Walaupun secara langsung harus ditandaskan dengan segera di sini bahwa bersandar dan bergantung itu adalah satu hal, sementara merasakan keduanya jelas merupakan sesuatu yang lain. Merasakan keduanya adalah karunia spiritual yang sangat besar di dalam kehidupan ini. Itulah awal mula seorang salik merasakan pedih sekaligus nikmat digencet oleh rasa butuh yang akut terhadap Allah Ta’ala. Itulah pula awal mula dia bercumbu dengan hadiratNya.
Paranabi, pararasul, parawali dan orang-orang saleh yang bertudungkan makrifat adalah mereka yang tidak saja sekadar merasakan nikmatnya bersandar dan bergantung itu secara spiritual, tapi lebih dari itu mereka bahkan tenggelam di tengah samudra ketauhidan dan keilahian di mana mereka dengan sepenuh hati menghayati diri mereka sebagai seruling dan melodi yang secara utuh senantiasa dimainkan oleh kepiawaian dan kemolekan tangan hadiratNya.
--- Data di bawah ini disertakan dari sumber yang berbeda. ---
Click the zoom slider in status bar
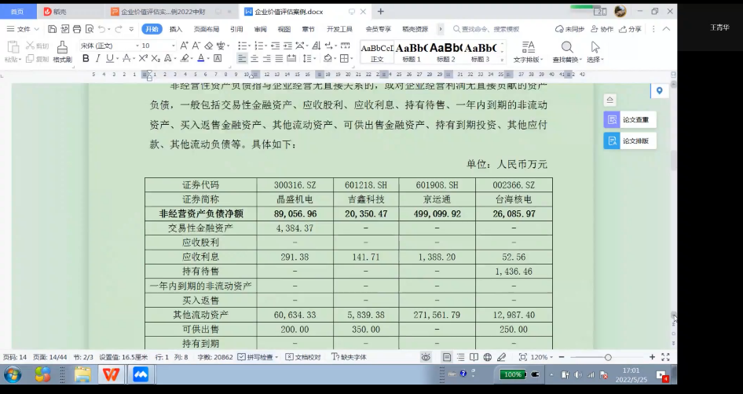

Aduhai, aduhai. Sungguh, betapa menggetarkan, betapa mengharukan, betapa memabukkan. Sebuah pesta pora kelezatan ruhani di mana musik, puisi dan lukisan yang dihasilkan oleh para bijak bestari yang sangat piawai dan handal sekalipun tidak sanggup mempresentasikan dengan maksimal dan sempurna.
Dengan berbekal hidangan cinta ilahiat itu mereka menyapa dan bergaul dengan kehidupan, membantu dan melayani makhluk-makhluk, membimbing, dan menghalau sesama menuju kepada keindahan dan keagungan hadiratNya.